Brief regering; Openbaarmaking documenten Commissie BRP - Modernisering Gemeentelijke Basisadministratie persoonsgegevens (GBA) - Hoofdinhoud
Deze brief is onder nr. 125 toegevoegd aan dossier 27859 - Modernisering Gemeentelijke Basisadministratie persoonsgegevens (GBA).
Inhoudsopgave
Officiële titel | Modernisering Gemeentelijke Basisadministratie persoonsgegevens (GBA); Brief regering; Openbaarmaking documenten Commissie BRP |
---|---|
Documentdatum | 20-06-2018 |
Publicatiedatum | 21-06-2018 |
Nummer | KST27859125 |
Kenmerk | 27859, nr. 125 |
Externe link | origineel bericht |
Originele document in PDF |
27 859 Modernisering Gemeentelijke Basisadministratie persoonsgegevens (GBA)

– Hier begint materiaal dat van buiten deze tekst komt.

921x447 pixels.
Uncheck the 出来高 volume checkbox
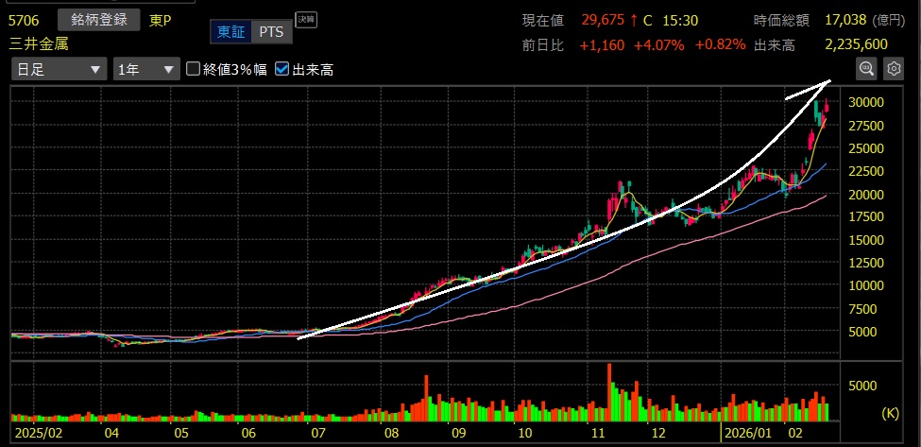281,69
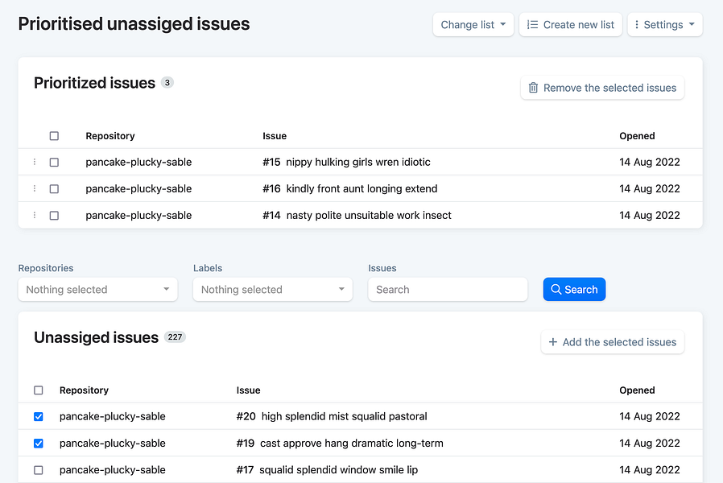Expand the Labels filter dropdown
Viewport: 723px width, 483px height.
click(x=272, y=290)
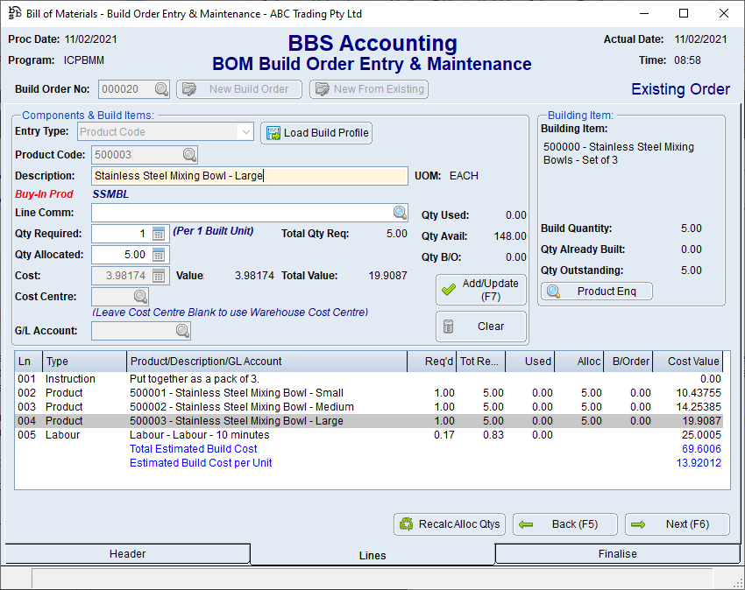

Nr. 125 BRIEF VAN DE STAATSSECRETARIS VAN BINNENLANDSE ZAKEN EN KONINKRIJKSRELATIES
Aan de Voorzitter van de Tweede Kamer der Staten-Generaal
Den Haag, 20 juni 2018
In mijn brief van 18 mei jl.1 heb ik aangegeven de stukken die de commissie BRP voor het rapport «Niet te stoppen» heeft gebruikt, gefaseerd openbaar te zullen maken. Bijgaand doe ik uw Kamer de belangrijkste interne stukken van het Ministerie van Binnenlandse Zaken en Koninkrijksrelaties toekomen die voorafgingen aan het besluit te stoppen met de operatie BRP2. De commissie BRP beschrijft deze periode in 2017 uitvoerig in paragraaf 2.6 «Stopzetting van de Operatie BRP».
Bij het verstrekken van documenten ben ik uitgegaan van hetgeen in de brief van de toenmalige Minister van Binnenlandse Zaken en Koninkrijksrelaties van 25 april 20163 is gesteld over de reikwijdte van artikel 68 van de Grondwet, de Wet openbaarheid van bestuur (Wob) en de definitie van het begrip «persoonlijke beleidsopvatting».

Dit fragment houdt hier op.